Senz’altro, verrebbe da pensare, la moralità di noi italiani è molto più bassa di quella di americani, tedeschi o francesi. Può essere, ma esistono anche altre spiegazioni. Per rendercene conto, permettetemi di portare il discorso su un terreno altrettanto scottante che mi tocca ancora più da vicino: quello dei favoritismi nei nostri concorsi universitari, vinti troppo spesso da portaborse, amanti o compagni di partito, a spese di concorrenti che invece, nella loro ingenuità, pensavano di poter andare avanti nella carriera dedicandosi alla ricerca scientifica. Anche qui il confronto con le università americane, britanniche o olandesi è umiliante. Qualche anno fa, però, mi è stato riferito di favoritismi che sarebbero stati compiuti da docenti stranieri trasferitisi nel nostro paese. «Forse allora non siamo geneticamente inferiori!, – mi sono detto. La colpa potrebbe essere del contesto».

 

Contesti diversi creano prima di tutto incentivi diversi. Ad esempio, nel sistema britannico, ma non ancora nel nostro, i dipartimenti universitari vengono finanziati in proporzione alla loro ‘produttività’, misurata dal numero e dal prestigio delle pubblicazioni nelle riviste scientifiche internazionali. E’ chiaro allora che chi proponga di assumere un suo favorito che ‘non produce’ avrà la strada sbarrata. Il secondo elemento che caratterizza un contesto è il modo di pensare, i valori condivisi, di coloro che osservano i fatti. Qui sta la nostra seconda debolezza: troppo spesso, a riguardo di un professore che ‘sistema’ allievi, parenti e amici, a scapito della qualità, non è raro sentir dire, con malcelata ammirazione: «quello lì è uno potente». 
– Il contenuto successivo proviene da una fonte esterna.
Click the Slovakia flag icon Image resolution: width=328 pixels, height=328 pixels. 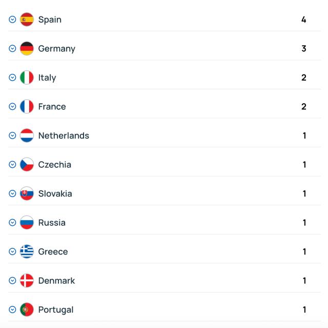click(x=27, y=194)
Anche per le dimissioni è un po’ la stessa cosa.

 

Quali sono qui gli incentivi? Prima di tutto le norme della legge elettorale. Se questa permette davvero agli elettori di scegliere tra candidati diversi, un politico poco limpido rischia di non essere eletto e di far perdere voti al suo partito. La nostra attuale legge elettorale, invece, mette i partiti politici totalmente nelle mani dei loro vertici, che hanno il potere di compilare le liste bloccate di candidati, che gli elettori dovranno prendere o lasciare. Gli esponenti di partito, parlamentari in testa, devono allora rispondere soprattutto ai loro superiori, da cui il loro futuro dipende. Con il rischio che le dimissioni dipendano dalla capacità degli accusati di ricattare i loro leader.

 

A questo punto l’unica speranza sta nei valori della gente comune. Se questi fossero pronti a punire i partiti che si presentano con un’immagine poco pulita, alla fine i politici dovrebbero piegarsi. Il guaio è che oggi gli elettori italiani sembrano comportarsi come i tifosi di calcio, che vogliono comunque la vittoria della loro squadra, senza troppo preoccuparsi se prima del gol il loro campione ha dato un’aggiustatina alla palla con la mano, e magari un dirigente della squadra ha pagato l’arbitro per non vedere. Ma la disattenzione alle regole prima o poi un paese la paga, e talvolta anche molto salata.